TASK REQUIREMENTS: Your answer should be the lines from the start of the records through the line with "Open the test-rule-002", copied word for word.

[Opening DATA RECORDS section]

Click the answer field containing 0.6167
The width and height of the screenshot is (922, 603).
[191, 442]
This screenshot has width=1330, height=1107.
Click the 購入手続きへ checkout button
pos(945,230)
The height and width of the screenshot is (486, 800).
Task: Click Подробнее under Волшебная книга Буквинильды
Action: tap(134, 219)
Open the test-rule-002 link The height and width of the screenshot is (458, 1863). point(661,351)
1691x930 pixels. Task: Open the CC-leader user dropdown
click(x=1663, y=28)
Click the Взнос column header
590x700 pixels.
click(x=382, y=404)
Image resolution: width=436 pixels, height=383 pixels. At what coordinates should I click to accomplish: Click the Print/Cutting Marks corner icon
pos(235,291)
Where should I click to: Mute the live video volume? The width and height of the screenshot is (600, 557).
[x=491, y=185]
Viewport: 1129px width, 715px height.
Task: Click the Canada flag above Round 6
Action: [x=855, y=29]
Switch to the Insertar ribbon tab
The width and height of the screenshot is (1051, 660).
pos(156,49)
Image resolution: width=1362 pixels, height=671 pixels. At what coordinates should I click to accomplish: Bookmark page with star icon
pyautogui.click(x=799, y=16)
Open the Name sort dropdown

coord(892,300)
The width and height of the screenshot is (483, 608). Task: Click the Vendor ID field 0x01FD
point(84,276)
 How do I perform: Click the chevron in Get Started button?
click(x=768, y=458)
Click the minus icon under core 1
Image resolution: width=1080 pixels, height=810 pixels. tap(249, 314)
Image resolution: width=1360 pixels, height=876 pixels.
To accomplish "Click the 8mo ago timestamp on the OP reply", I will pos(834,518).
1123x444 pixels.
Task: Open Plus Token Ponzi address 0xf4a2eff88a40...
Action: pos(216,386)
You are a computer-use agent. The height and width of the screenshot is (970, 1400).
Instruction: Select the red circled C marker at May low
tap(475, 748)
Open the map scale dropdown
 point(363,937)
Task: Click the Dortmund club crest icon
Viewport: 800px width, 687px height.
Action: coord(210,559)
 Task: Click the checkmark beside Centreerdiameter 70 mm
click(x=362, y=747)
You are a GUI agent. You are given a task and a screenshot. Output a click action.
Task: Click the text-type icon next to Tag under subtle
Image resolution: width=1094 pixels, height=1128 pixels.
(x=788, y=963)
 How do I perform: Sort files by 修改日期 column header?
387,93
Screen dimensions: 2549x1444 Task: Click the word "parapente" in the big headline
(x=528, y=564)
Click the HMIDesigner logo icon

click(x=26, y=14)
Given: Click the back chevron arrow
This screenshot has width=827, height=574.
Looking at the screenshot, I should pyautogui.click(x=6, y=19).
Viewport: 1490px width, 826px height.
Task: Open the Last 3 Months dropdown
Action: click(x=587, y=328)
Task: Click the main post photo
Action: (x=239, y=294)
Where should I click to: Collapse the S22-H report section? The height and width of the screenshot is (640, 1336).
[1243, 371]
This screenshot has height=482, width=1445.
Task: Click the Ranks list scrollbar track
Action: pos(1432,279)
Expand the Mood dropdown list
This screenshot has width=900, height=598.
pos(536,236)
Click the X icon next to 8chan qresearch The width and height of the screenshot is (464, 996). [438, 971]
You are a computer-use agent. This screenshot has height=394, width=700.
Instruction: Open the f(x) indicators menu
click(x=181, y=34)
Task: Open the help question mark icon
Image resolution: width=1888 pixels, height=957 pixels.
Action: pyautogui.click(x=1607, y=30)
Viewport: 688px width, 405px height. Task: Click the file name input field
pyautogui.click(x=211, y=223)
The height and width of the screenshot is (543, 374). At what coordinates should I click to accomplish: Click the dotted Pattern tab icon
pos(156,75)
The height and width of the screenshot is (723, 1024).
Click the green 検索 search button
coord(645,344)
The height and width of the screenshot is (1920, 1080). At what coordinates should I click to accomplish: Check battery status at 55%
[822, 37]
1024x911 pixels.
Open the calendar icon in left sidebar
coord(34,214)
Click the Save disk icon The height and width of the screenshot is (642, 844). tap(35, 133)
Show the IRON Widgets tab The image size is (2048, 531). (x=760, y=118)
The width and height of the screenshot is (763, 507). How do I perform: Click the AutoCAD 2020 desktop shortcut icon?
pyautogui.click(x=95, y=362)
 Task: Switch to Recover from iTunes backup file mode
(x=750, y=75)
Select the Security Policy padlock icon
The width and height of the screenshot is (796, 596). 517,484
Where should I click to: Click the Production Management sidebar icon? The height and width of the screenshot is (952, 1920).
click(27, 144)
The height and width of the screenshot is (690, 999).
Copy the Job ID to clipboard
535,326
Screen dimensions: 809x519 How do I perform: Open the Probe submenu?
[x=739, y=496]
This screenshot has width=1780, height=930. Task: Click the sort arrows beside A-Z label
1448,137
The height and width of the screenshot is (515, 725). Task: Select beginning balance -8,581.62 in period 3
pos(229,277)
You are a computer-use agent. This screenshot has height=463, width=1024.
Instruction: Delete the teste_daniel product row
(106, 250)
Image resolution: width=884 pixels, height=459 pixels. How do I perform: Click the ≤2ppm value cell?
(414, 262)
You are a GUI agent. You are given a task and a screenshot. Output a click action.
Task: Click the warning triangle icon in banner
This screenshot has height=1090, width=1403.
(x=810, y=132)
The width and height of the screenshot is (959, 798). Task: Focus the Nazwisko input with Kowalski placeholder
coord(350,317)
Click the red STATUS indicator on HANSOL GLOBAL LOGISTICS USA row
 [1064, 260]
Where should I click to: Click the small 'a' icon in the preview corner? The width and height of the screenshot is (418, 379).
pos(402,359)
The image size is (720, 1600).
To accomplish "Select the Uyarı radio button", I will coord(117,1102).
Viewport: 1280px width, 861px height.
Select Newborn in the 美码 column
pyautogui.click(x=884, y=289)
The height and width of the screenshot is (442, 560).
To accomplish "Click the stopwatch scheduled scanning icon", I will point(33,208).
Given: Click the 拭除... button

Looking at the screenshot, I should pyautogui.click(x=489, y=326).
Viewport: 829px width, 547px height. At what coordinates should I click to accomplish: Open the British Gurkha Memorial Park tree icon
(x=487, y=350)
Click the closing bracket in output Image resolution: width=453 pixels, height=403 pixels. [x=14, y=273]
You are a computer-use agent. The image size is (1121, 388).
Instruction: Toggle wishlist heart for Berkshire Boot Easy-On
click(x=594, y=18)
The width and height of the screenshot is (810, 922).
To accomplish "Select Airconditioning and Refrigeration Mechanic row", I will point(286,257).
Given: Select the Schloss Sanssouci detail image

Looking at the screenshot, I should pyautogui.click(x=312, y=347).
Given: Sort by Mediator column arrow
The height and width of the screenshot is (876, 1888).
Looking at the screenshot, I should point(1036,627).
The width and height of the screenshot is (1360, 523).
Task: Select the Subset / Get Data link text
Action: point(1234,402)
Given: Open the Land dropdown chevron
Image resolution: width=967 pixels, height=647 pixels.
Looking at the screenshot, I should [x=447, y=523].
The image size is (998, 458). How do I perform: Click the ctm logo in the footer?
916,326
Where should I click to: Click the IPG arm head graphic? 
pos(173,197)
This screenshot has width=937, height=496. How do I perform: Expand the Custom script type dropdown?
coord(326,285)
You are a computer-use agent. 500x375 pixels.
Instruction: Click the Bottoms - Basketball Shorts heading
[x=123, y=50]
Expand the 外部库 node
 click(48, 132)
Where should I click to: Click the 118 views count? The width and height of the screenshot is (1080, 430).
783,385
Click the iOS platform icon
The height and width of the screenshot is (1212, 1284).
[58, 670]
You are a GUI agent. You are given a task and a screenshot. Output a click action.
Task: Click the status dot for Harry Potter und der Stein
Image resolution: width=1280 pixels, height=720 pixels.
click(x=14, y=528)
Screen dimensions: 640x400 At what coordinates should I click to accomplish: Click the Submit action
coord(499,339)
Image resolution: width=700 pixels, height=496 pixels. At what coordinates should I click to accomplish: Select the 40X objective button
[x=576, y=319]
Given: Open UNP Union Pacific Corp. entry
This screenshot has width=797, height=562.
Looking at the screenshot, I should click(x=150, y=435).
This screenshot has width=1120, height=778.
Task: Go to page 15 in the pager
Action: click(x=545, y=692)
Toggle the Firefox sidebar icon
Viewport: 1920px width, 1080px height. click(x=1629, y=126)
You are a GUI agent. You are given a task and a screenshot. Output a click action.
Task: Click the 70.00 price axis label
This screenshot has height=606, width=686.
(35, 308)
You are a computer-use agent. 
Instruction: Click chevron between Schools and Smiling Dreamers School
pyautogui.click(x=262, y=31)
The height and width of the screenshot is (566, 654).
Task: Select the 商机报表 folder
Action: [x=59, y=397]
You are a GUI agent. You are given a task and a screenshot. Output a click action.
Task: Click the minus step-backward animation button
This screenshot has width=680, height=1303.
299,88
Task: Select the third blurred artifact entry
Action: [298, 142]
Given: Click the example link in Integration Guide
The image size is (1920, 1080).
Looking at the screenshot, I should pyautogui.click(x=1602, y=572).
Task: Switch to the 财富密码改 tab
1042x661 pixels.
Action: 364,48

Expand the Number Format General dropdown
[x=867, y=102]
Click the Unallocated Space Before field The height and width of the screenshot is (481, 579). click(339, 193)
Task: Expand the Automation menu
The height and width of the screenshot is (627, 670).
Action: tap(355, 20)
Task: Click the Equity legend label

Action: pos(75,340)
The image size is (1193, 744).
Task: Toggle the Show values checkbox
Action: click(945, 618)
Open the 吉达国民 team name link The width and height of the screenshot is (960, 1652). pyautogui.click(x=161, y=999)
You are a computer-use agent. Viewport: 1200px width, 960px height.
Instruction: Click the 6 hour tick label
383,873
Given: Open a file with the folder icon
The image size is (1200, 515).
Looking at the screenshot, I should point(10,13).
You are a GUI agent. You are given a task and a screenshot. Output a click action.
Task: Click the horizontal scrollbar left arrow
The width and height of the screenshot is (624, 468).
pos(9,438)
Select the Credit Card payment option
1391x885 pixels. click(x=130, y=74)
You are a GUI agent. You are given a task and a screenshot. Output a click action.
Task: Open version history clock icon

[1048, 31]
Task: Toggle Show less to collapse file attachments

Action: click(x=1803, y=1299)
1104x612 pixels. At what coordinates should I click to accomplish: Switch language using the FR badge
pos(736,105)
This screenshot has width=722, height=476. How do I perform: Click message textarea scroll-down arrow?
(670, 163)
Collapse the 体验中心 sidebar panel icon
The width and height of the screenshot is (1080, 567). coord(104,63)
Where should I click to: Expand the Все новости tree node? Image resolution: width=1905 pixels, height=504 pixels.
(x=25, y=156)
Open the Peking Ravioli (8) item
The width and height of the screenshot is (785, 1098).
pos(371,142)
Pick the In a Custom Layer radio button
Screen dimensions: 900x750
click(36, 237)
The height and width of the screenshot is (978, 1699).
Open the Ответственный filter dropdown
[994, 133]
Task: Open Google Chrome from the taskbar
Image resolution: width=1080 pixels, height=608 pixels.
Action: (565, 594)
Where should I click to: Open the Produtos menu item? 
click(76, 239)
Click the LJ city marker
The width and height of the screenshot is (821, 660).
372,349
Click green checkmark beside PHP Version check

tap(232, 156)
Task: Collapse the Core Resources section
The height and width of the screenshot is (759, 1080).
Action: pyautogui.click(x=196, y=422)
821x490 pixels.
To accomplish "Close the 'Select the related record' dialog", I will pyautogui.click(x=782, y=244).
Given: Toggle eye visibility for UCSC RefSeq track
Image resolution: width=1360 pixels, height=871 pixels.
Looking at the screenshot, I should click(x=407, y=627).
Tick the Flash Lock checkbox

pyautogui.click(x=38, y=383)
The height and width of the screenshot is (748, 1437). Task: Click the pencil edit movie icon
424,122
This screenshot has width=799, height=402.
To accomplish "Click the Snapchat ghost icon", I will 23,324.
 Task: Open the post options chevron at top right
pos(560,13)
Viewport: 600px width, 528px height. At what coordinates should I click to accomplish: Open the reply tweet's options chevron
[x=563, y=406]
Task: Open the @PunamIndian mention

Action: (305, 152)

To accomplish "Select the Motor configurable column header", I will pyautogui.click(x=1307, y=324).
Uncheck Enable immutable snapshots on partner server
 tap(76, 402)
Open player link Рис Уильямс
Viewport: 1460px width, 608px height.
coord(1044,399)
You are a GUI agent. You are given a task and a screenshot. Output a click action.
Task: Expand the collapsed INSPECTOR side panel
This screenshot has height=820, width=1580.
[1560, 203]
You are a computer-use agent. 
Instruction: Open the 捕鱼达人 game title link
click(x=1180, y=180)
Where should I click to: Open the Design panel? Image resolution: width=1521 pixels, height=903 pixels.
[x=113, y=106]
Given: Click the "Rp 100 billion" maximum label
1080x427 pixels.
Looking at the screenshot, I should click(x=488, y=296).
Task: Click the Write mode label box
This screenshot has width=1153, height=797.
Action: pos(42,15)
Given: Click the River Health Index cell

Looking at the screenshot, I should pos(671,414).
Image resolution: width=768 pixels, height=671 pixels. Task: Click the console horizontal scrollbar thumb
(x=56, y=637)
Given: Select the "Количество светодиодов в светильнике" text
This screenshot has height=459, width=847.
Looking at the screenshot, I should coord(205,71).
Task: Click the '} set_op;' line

[Closing DATA RECORDS section]

EXPECTED ANSWER:
Click the answer field containing 0.6167
The width and height of the screenshot is (922, 603).
[191, 442]
This screenshot has width=1330, height=1107.
Click the 購入手続きへ checkout button
pos(945,230)
The height and width of the screenshot is (486, 800).
Task: Click Подробнее under Волшебная книга Буквинильды
Action: tap(134, 219)
Open the test-rule-002 link The height and width of the screenshot is (458, 1863). point(661,351)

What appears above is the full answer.